Listing of where items appear
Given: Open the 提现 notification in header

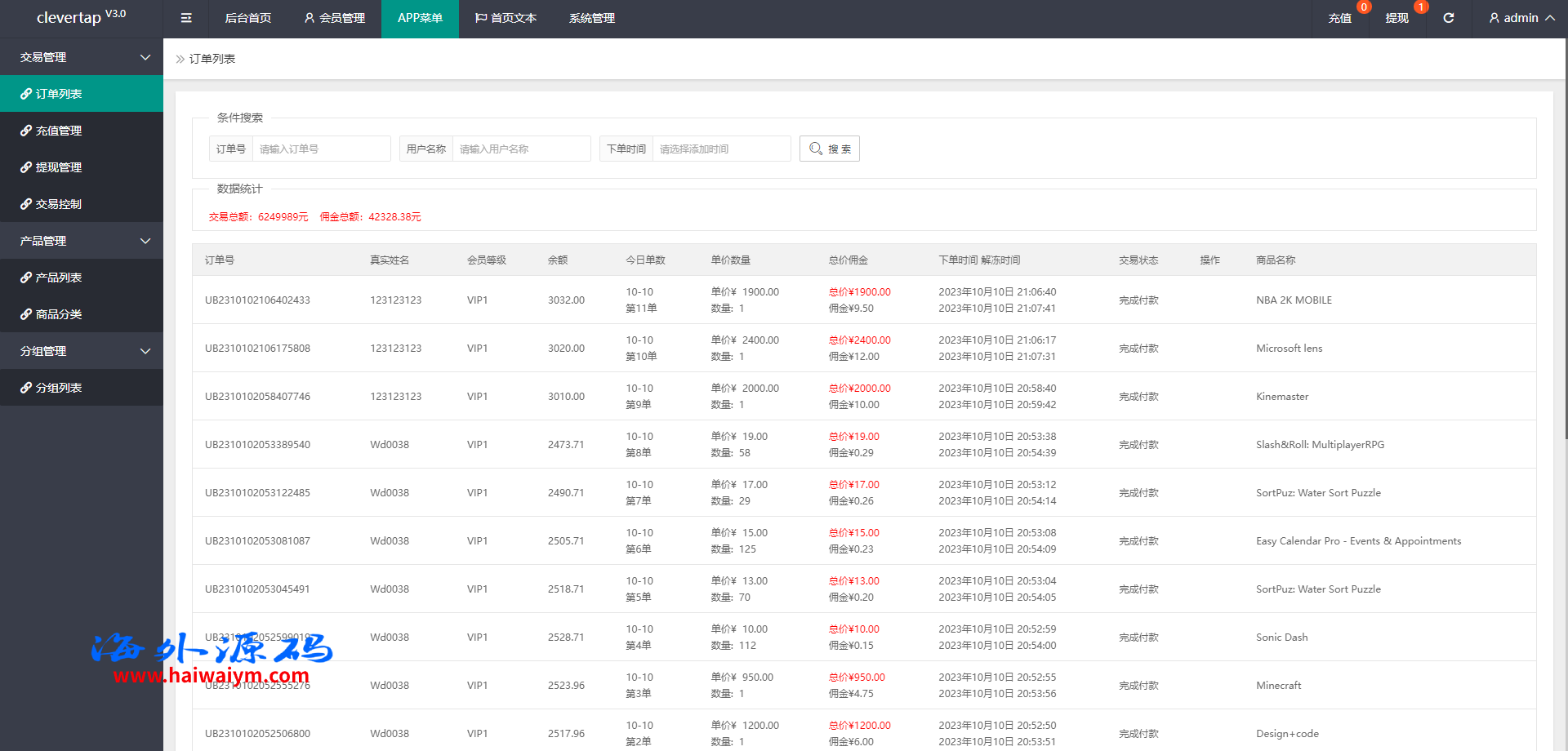Looking at the screenshot, I should (1396, 18).
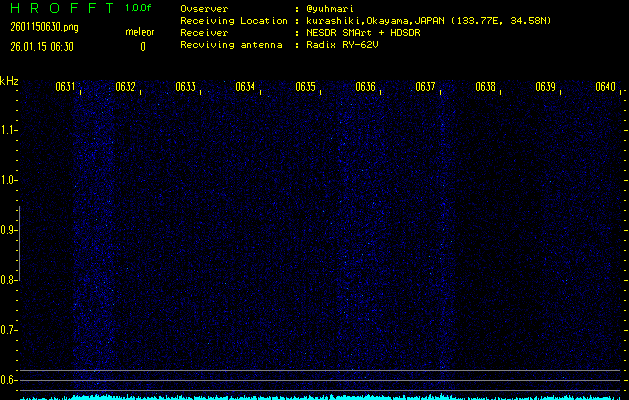Click the 0.6 kHz axis label

pyautogui.click(x=9, y=380)
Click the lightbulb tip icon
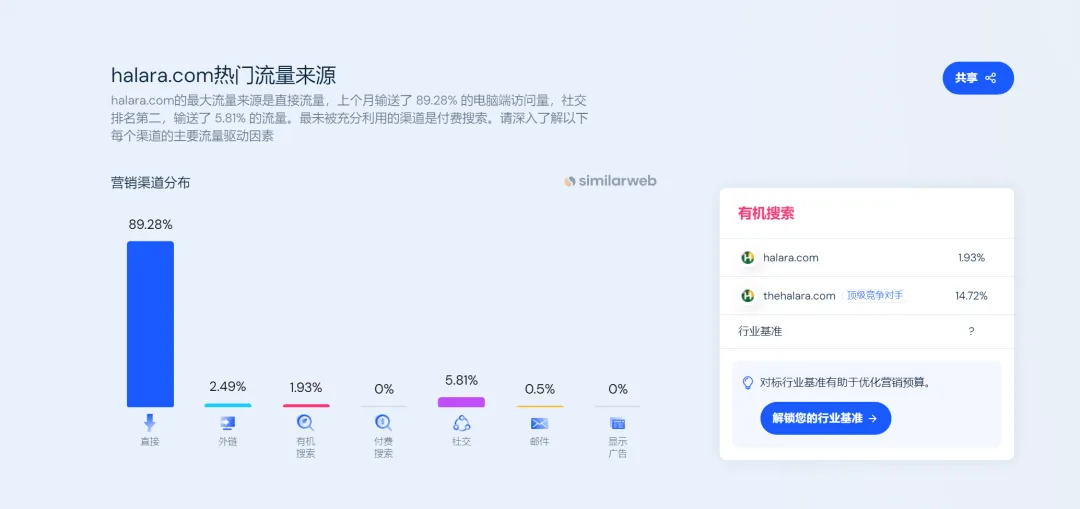The image size is (1080, 509). point(747,382)
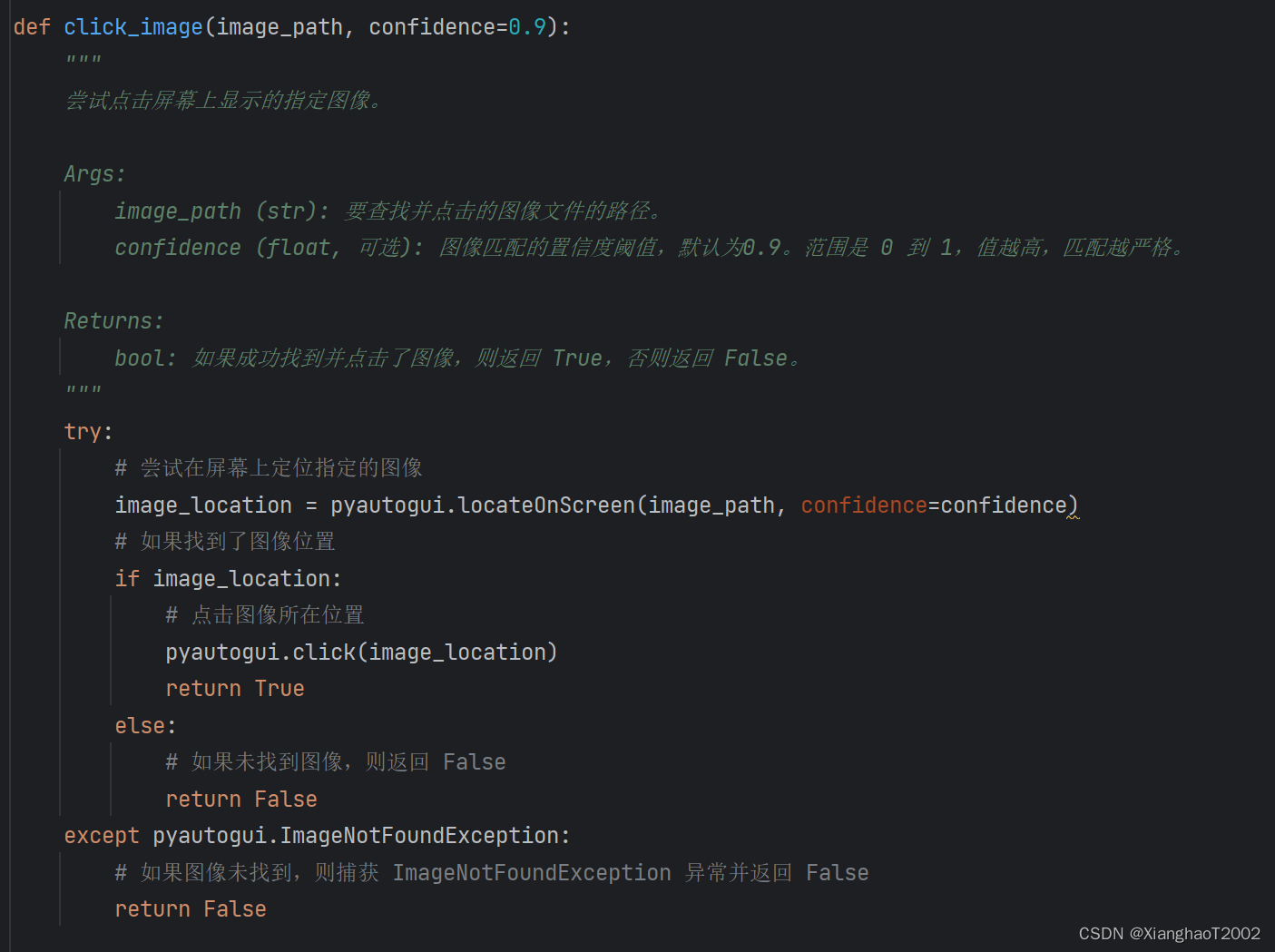Place cursor on the try: statement
The width and height of the screenshot is (1275, 952).
[x=88, y=431]
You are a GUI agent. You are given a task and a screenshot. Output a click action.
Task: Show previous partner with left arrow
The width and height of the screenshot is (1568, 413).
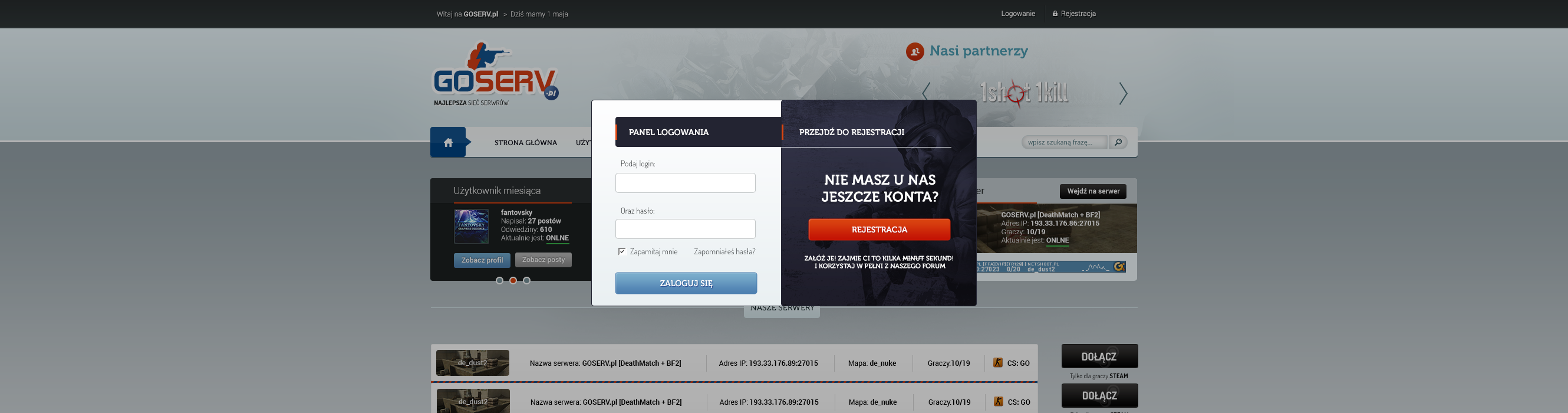[x=926, y=93]
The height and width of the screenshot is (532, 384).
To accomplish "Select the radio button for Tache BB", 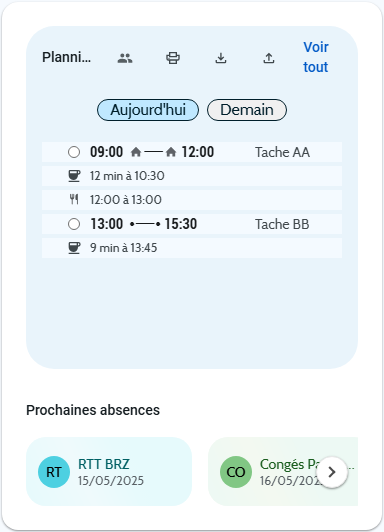I will click(x=74, y=224).
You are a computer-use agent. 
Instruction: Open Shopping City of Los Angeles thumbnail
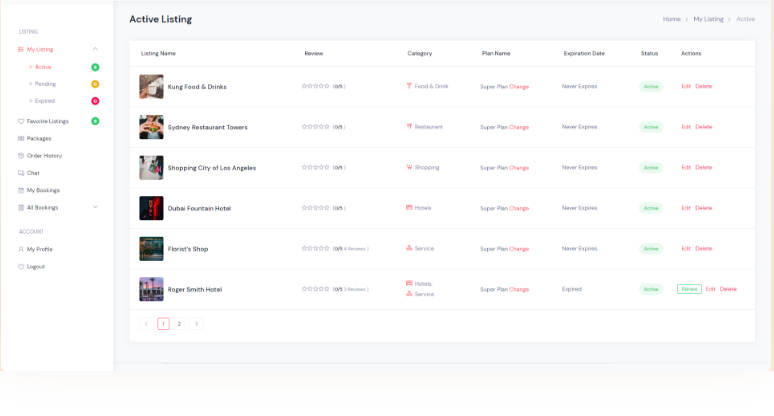point(151,167)
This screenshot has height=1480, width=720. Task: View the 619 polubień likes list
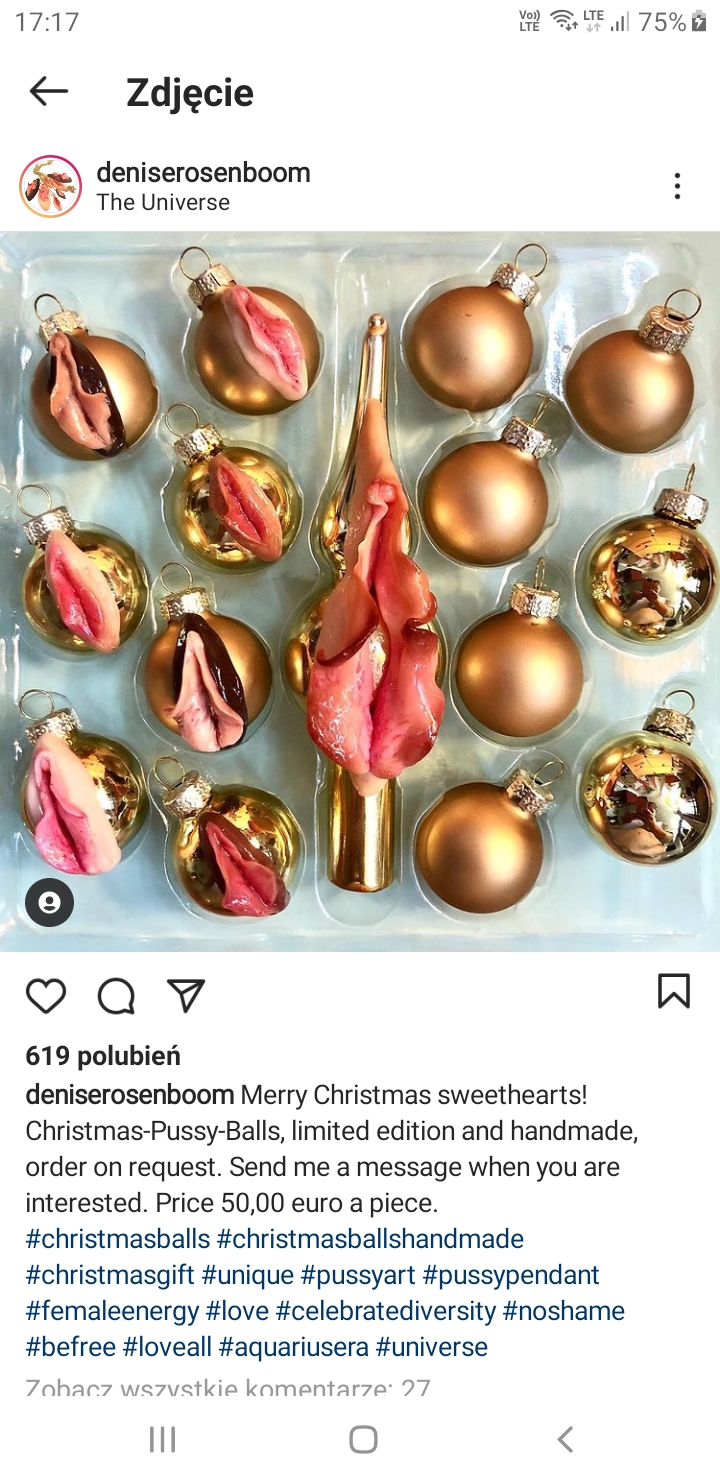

- **Challenge**: Rescale the listing from the line with "You are a computer-use agent." through the end of the listing, both ends included: reproduce those lines, requests included, with each coordinate in the answers multiplied by 0.25 and rounded to the nearest whole number, halves rounded up. Omit the pictures from the output.

- **Exercise response**:
You are a computer-use agent. 
Instruction: Open Shopping City of Los Angeles thumbnail
point(38,42)
This screenshot has height=1480, width=720. Task: View the 619 polubień likes list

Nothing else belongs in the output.